GIVEN REQUEST: Format the item lines as a Markdown table with the columns Row and Line. Start with the line containing "You are a GUI" and go on through the line containing "Action: point(584,274)", numbering each row and leaving out any blank lines.

──────────────────────────────

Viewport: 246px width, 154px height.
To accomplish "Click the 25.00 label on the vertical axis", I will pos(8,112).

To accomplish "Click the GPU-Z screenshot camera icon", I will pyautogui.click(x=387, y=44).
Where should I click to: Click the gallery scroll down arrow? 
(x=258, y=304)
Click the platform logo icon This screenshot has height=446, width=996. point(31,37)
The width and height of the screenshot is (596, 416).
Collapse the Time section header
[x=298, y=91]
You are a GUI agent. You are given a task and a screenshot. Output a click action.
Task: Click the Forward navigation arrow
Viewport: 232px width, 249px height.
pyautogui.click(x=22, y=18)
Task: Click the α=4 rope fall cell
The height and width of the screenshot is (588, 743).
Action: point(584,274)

──────────────────────────────

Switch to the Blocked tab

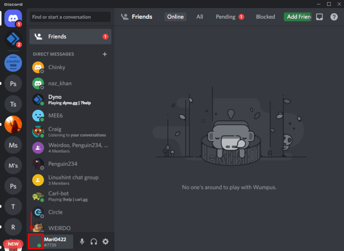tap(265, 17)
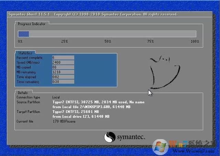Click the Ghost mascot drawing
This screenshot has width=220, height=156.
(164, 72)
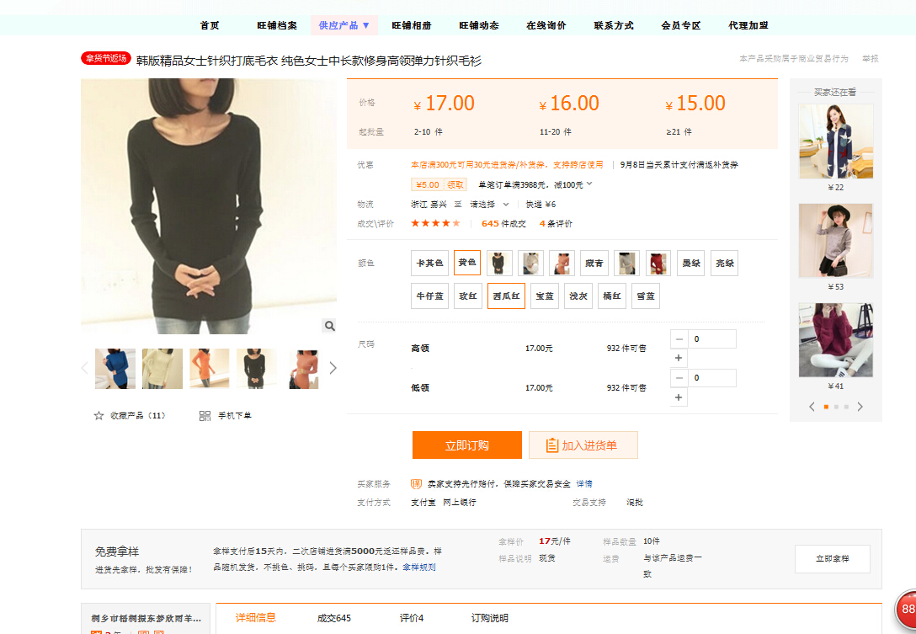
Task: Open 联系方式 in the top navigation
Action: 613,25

──────────────────────────────

TASK SOLUTION:
| Row | Line |
|---|---|
| 1 | You are a GUI agent. You are given a task and a screenshot. Output a click action. |
| 2 | Task: Click the Forward navigation arrow |
| 3 | Viewport: 232px width, 249px height. |
| 4 | pyautogui.click(x=22, y=18) |
| 5 | Task: Click the α=4 rope fall cell |
| 6 | The height and width of the screenshot is (588, 743). |
| 7 | Action: point(584,274) |